In stocking a new fish tank I'm having some issues. The first fish to go in where a platy, guppy, and some long fin danios. 2 days ago I added a betta :betta: He got along with them fine. Last night we added some more platys, mollys, and guppies. Well the betta seems to have a real issue with these new guys. Flares up and swims around them. Doesn't attack them or chase. Then he will leave them alone and do his own thing, but if a fish get close to him he will flare up again. Today doesn't seem as bad as yesterday. It also doesn't matter if the fish is male or female and it is only the new fish. The fish that were in the tank before him don't set him off.

1 Is this normal? Is he trying to set the pecking order?

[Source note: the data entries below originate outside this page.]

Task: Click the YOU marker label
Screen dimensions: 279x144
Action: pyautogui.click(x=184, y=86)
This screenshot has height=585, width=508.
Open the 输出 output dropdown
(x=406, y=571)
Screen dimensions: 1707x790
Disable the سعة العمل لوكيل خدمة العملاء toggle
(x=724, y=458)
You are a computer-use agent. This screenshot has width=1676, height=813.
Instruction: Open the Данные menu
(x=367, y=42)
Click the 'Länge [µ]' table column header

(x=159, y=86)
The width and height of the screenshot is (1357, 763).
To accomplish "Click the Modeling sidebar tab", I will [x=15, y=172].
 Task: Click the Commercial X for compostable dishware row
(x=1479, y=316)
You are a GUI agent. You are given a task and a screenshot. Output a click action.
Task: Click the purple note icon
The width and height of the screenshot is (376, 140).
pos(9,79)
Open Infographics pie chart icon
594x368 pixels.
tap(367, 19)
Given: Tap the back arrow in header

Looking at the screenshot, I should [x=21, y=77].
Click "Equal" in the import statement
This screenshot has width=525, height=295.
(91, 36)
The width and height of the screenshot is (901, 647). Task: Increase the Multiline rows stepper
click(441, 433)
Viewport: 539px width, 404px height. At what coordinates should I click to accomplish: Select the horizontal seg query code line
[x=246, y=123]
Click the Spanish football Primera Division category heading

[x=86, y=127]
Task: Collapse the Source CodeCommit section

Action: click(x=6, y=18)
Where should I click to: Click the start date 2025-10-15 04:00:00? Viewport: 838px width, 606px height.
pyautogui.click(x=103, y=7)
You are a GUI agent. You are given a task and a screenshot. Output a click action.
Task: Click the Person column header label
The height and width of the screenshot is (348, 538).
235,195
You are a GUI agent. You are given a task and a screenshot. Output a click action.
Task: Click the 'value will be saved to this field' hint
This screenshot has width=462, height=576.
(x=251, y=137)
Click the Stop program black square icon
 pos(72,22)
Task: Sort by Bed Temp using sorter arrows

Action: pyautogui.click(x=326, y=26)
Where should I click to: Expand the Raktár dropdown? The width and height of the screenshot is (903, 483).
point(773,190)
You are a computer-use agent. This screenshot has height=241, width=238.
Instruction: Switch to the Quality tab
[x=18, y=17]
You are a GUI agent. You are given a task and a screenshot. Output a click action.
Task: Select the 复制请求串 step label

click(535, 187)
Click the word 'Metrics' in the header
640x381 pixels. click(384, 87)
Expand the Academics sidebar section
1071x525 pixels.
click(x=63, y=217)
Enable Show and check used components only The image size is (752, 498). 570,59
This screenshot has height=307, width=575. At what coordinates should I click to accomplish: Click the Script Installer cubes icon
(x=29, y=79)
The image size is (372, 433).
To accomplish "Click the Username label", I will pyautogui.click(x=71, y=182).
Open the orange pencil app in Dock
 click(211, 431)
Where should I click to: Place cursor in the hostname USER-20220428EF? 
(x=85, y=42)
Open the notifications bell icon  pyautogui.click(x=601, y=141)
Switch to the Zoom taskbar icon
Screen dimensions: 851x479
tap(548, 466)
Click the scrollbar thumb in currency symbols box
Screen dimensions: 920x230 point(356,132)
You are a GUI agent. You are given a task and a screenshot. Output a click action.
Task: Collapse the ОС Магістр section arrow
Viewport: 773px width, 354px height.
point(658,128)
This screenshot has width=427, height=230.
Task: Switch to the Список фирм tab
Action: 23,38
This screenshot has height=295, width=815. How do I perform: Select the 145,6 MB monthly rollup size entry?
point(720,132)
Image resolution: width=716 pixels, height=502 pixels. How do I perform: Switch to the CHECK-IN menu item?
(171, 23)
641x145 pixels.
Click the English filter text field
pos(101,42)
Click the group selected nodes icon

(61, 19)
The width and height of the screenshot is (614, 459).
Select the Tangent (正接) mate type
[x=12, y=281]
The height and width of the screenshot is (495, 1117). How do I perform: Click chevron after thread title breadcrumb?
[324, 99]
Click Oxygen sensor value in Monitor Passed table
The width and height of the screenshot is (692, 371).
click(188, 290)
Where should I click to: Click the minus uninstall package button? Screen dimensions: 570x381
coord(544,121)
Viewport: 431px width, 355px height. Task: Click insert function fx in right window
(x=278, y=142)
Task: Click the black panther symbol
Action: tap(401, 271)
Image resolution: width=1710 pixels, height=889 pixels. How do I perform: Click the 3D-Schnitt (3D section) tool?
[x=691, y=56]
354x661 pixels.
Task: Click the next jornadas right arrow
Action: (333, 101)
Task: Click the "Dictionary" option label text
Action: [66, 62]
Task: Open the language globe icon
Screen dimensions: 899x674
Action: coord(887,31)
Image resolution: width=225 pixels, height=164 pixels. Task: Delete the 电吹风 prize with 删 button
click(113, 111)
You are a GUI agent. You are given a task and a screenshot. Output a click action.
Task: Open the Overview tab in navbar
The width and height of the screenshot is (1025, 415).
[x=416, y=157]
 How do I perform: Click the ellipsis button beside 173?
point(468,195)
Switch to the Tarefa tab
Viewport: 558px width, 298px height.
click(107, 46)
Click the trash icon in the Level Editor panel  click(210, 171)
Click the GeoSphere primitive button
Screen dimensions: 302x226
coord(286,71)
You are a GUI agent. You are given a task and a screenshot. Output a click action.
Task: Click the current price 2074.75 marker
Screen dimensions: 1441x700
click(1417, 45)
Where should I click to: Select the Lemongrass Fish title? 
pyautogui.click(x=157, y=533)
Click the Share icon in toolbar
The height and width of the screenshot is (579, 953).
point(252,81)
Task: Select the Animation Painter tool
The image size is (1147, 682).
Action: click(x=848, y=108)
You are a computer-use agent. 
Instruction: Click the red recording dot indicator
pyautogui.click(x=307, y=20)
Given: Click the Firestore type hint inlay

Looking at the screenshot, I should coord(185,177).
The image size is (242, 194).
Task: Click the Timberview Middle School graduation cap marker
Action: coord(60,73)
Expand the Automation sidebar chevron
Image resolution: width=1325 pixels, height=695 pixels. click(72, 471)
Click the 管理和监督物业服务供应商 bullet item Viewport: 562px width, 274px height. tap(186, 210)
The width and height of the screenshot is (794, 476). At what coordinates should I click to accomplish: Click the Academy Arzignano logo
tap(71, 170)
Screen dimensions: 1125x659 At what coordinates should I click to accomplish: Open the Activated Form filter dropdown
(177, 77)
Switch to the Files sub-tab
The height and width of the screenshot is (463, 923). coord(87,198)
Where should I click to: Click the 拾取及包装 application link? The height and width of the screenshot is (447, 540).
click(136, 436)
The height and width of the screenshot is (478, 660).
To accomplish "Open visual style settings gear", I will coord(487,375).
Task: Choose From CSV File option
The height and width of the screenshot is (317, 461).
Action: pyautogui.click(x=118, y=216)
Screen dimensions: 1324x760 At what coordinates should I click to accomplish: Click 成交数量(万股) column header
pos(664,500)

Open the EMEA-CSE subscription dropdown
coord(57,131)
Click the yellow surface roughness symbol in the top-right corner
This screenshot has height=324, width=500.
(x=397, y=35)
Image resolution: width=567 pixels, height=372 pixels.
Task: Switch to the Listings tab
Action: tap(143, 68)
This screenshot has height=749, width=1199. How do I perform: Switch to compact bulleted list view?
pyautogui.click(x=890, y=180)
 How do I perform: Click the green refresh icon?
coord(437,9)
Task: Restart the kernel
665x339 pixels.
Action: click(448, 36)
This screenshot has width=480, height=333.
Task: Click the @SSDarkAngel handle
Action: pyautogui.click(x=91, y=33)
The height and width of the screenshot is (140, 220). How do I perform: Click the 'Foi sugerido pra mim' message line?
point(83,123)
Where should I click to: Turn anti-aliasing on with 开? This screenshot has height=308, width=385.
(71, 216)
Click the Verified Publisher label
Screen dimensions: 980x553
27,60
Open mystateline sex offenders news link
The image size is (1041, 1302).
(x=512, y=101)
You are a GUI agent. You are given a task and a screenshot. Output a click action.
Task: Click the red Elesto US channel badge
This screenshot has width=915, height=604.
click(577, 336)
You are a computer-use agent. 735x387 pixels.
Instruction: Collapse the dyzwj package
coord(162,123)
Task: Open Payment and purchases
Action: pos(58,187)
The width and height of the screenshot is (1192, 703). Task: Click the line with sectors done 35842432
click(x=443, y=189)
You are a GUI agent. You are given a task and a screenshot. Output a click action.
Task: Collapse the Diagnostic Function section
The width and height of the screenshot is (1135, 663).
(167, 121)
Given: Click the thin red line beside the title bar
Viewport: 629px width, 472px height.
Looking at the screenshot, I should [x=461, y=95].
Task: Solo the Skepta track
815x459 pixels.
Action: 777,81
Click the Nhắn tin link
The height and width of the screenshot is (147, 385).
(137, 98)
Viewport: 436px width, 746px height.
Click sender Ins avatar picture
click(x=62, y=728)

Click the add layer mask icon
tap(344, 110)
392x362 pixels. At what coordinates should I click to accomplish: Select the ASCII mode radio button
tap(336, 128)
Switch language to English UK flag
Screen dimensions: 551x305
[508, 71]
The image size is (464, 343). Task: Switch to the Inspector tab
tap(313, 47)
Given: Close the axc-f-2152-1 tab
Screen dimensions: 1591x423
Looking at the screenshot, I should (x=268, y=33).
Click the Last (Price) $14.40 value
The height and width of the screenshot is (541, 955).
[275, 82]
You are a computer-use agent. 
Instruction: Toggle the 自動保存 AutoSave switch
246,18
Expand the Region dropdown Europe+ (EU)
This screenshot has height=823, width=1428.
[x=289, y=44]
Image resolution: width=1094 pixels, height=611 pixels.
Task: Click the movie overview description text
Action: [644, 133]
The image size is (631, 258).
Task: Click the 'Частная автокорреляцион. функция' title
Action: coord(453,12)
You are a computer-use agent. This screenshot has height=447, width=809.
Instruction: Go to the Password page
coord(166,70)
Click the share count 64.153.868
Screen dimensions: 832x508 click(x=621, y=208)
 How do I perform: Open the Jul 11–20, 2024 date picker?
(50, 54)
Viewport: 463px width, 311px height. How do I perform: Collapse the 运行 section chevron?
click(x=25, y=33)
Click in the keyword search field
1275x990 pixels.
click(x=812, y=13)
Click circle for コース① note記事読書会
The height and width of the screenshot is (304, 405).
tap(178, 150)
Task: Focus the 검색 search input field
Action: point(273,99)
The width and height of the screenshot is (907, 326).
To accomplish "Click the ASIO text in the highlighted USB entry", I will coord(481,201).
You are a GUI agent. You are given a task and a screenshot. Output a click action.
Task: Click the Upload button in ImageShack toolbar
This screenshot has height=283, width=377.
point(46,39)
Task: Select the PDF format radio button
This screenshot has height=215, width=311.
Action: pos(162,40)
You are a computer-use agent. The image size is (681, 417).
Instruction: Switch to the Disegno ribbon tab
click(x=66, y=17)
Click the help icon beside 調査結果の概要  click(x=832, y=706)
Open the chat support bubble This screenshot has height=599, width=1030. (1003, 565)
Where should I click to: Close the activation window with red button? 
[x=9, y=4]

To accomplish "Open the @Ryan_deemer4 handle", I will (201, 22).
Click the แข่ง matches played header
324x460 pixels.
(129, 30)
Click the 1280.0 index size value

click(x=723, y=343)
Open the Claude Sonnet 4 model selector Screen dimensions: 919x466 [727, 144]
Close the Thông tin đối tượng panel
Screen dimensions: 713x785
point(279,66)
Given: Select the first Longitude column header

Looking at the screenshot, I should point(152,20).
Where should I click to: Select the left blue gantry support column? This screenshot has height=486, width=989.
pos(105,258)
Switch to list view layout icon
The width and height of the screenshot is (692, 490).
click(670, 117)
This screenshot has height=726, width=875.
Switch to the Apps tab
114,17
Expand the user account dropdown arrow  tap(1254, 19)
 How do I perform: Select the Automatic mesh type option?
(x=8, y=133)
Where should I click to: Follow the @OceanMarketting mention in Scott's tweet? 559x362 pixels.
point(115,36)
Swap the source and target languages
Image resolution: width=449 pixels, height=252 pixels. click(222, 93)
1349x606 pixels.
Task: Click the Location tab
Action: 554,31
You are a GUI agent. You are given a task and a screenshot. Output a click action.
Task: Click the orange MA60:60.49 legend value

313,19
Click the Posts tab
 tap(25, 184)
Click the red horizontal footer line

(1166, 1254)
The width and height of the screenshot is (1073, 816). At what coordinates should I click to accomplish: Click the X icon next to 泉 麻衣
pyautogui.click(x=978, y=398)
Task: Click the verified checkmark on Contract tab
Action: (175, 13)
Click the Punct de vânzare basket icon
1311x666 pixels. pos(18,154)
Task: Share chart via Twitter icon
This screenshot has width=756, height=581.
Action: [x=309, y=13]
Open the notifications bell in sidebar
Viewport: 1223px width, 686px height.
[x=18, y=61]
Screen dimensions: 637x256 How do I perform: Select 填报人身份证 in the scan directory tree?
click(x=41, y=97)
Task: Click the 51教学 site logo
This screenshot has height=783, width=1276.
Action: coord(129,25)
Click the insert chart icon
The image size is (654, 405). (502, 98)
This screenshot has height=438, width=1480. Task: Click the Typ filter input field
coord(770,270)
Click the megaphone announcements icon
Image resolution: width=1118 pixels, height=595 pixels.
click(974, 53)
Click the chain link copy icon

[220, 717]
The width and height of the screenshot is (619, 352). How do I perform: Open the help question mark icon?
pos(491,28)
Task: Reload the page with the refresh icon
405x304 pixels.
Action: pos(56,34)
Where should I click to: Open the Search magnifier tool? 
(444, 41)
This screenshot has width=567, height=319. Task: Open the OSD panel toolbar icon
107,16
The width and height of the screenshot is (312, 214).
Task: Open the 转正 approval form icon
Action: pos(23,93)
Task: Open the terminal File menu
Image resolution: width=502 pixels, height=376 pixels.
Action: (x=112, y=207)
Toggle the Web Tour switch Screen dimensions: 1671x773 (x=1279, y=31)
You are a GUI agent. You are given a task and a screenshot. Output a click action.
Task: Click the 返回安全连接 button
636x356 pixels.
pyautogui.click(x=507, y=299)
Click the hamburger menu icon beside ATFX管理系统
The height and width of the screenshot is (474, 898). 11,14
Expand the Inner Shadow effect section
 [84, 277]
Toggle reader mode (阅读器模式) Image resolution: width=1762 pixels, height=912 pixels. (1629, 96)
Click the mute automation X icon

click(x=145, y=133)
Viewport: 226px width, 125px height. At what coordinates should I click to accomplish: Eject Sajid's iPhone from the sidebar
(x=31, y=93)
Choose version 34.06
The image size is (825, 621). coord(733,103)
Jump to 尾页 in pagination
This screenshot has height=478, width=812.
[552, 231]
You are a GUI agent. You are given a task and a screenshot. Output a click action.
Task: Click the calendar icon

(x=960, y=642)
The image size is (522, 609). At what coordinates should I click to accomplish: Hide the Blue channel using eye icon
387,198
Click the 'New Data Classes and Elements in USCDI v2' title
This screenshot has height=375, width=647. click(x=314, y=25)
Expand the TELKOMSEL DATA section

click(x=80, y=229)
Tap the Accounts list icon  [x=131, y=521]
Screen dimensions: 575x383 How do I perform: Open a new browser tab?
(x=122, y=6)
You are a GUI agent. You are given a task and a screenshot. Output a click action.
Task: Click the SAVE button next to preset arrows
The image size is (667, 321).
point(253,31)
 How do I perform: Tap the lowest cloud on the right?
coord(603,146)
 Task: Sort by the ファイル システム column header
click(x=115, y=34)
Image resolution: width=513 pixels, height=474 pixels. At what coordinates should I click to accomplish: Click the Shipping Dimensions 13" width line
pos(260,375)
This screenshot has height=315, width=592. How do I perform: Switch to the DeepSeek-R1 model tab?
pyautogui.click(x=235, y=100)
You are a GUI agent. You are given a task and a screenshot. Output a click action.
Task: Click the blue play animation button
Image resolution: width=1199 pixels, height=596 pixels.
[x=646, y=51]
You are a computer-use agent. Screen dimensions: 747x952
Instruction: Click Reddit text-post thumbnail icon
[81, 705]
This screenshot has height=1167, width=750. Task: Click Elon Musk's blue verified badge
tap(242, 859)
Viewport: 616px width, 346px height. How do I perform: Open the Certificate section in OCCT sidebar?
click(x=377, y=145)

2 Should I change him out with my other betta that I know is very mellow?


----------



## WhiteGloveAquatics (Sep 3, 2009)

typical community betta with new intro's he is just flexing.


----------



## MrsFish (Jun 6, 2008)

I think the new ones are taking some of his territory...lol


----------



## squirrelcrusher (Sep 23, 2009)

Alright thanks for the info. That is what I suspected He will just have to learn to live with less than a 40g territory. He still has his rock cave and moss ball bed. I don't think they will take that from him. Plus when they have babies the moss ball will be a snack machine for him


----------



## WhiteGloveAquatics (Sep 3, 2009)

they will attack but wont kill unless their lives are at risk.

They are survivalist aggressors. When I had mine in a community tank well when I had bettas he wasnt the biggest fish so that helped but when he was the biggest fish in his 15g he was a jerk.


----------